* DIRECTIONS:
Copy out, exactly as given, every line from the line with "Task: Collapse the" to the end of the listing, both of those lines included.

* TASK MATERIAL:
****************************************
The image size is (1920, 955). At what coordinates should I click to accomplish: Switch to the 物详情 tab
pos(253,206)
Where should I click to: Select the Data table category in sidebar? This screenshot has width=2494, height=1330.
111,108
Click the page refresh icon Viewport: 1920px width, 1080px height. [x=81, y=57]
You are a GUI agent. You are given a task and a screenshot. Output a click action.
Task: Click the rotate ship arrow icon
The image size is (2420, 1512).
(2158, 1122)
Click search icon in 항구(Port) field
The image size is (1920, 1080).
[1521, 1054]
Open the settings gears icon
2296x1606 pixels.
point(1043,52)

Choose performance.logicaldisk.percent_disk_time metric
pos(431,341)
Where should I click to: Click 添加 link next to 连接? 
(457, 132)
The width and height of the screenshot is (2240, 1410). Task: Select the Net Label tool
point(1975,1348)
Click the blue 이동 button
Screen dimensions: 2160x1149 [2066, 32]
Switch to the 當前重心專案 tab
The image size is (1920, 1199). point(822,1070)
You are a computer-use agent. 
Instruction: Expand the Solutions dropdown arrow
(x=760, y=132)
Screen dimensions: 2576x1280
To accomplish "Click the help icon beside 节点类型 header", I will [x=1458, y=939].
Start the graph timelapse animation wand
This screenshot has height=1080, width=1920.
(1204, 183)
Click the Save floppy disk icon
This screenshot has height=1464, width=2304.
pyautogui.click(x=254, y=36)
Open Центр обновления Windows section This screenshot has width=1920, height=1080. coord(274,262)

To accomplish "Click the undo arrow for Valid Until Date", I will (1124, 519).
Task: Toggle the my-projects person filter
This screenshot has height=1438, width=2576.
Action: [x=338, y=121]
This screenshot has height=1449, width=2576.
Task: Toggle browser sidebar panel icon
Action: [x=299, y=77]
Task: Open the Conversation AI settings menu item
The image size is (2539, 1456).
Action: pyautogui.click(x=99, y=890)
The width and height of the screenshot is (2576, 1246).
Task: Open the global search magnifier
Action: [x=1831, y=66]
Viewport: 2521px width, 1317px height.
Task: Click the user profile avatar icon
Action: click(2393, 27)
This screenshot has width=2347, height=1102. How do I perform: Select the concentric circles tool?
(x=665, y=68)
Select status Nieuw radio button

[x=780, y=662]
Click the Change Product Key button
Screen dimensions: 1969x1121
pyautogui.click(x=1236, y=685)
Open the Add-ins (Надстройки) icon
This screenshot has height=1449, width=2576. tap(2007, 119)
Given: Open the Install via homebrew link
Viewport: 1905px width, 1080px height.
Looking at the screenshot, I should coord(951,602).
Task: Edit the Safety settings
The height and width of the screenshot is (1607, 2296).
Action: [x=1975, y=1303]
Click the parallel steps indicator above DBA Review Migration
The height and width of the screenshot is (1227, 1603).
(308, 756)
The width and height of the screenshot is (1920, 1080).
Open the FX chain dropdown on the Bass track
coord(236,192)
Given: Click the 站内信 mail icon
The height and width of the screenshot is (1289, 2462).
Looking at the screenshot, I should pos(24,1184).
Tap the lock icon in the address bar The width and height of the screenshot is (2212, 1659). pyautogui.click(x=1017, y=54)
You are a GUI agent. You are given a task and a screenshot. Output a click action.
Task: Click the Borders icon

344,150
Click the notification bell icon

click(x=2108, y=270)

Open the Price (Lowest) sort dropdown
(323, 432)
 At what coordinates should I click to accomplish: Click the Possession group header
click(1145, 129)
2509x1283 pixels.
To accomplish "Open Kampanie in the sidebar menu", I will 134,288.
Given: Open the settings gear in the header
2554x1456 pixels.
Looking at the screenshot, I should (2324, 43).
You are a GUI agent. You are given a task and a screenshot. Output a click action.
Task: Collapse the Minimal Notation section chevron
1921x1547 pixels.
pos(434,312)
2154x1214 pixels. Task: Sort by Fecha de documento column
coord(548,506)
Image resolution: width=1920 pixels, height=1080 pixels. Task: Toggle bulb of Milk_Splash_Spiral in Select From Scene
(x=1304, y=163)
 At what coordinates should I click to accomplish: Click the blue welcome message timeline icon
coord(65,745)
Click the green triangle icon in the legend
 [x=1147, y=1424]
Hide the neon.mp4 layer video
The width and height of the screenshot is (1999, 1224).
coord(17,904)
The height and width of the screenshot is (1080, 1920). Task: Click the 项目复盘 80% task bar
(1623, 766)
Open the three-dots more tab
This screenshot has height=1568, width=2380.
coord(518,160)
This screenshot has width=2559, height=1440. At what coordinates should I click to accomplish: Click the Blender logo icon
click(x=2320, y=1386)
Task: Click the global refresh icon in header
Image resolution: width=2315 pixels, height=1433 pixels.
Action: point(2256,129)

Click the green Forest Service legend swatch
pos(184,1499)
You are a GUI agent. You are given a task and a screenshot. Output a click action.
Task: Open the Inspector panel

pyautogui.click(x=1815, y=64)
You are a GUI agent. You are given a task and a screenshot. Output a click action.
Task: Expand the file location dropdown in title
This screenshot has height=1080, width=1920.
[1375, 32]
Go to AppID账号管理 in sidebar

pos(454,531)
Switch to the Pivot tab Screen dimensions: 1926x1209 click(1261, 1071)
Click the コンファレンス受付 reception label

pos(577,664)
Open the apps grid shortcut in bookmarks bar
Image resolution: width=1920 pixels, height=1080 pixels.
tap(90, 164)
****************************************
* ANSWER FOR THE TASK:
Task: Collapse the Minimal Notation section chevron
1921x1547 pixels.
pos(434,312)
2154x1214 pixels. Task: Sort by Fecha de documento column
coord(548,506)
Image resolution: width=1920 pixels, height=1080 pixels. Task: Toggle bulb of Milk_Splash_Spiral in Select From Scene
(x=1304, y=163)
 At what coordinates should I click to accomplish: Click the blue welcome message timeline icon
coord(65,745)
Click the green triangle icon in the legend
 [x=1147, y=1424]
Hide the neon.mp4 layer video
The width and height of the screenshot is (1999, 1224).
coord(17,904)
The height and width of the screenshot is (1080, 1920). Task: Click the 项目复盘 80% task bar
(1623, 766)
Open the three-dots more tab
This screenshot has height=1568, width=2380.
coord(518,160)
This screenshot has width=2559, height=1440. At what coordinates should I click to accomplish: Click the Blender logo icon
click(x=2320, y=1386)
Task: Click the global refresh icon in header
Image resolution: width=2315 pixels, height=1433 pixels.
Action: point(2256,129)

Click the green Forest Service legend swatch
pos(184,1499)
You are a GUI agent. You are given a task and a screenshot. Output a click action.
Task: Open the Inspector panel

pyautogui.click(x=1815, y=64)
You are a GUI agent. You are given a task and a screenshot. Output a click action.
Task: Expand the file location dropdown in title
This screenshot has height=1080, width=1920.
[1375, 32]
Go to AppID账号管理 in sidebar

pos(454,531)
Switch to the Pivot tab Screen dimensions: 1926x1209 click(1261, 1071)
Click the コンファレンス受付 reception label

pos(577,664)
Open the apps grid shortcut in bookmarks bar
Image resolution: width=1920 pixels, height=1080 pixels.
tap(90, 164)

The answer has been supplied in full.